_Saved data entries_
..........
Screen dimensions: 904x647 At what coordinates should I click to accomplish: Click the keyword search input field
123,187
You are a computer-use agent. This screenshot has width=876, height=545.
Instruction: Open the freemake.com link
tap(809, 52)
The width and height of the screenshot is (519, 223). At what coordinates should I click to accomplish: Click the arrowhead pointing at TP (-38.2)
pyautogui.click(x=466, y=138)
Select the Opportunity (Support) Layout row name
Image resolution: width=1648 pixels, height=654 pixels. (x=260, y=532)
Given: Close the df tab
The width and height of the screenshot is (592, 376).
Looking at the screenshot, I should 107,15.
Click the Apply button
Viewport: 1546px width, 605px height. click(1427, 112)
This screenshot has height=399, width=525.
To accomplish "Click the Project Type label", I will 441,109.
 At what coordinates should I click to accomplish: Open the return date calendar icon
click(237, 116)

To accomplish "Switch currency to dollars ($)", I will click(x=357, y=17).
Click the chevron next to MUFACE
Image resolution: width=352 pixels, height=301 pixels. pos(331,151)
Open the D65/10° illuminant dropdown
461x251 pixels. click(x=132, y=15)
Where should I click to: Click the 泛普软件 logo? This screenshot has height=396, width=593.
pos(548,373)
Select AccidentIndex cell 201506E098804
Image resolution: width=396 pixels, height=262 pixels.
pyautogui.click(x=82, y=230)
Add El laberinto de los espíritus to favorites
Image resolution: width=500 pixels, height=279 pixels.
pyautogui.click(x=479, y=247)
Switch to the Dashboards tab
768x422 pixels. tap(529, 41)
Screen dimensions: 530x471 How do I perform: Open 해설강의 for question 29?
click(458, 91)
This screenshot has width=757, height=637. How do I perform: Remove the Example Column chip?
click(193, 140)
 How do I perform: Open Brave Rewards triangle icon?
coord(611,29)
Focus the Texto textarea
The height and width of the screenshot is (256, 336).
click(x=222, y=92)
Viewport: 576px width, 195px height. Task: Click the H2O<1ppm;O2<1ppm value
..........
_Prompt_
Look through the data above. Copy every line with the string "will" in it.

_Solution to this exercise_
To accomplish "Click the Project Type label", I will 441,109.
To accomplish "Switch currency to dollars ($)", I will click(x=357, y=17).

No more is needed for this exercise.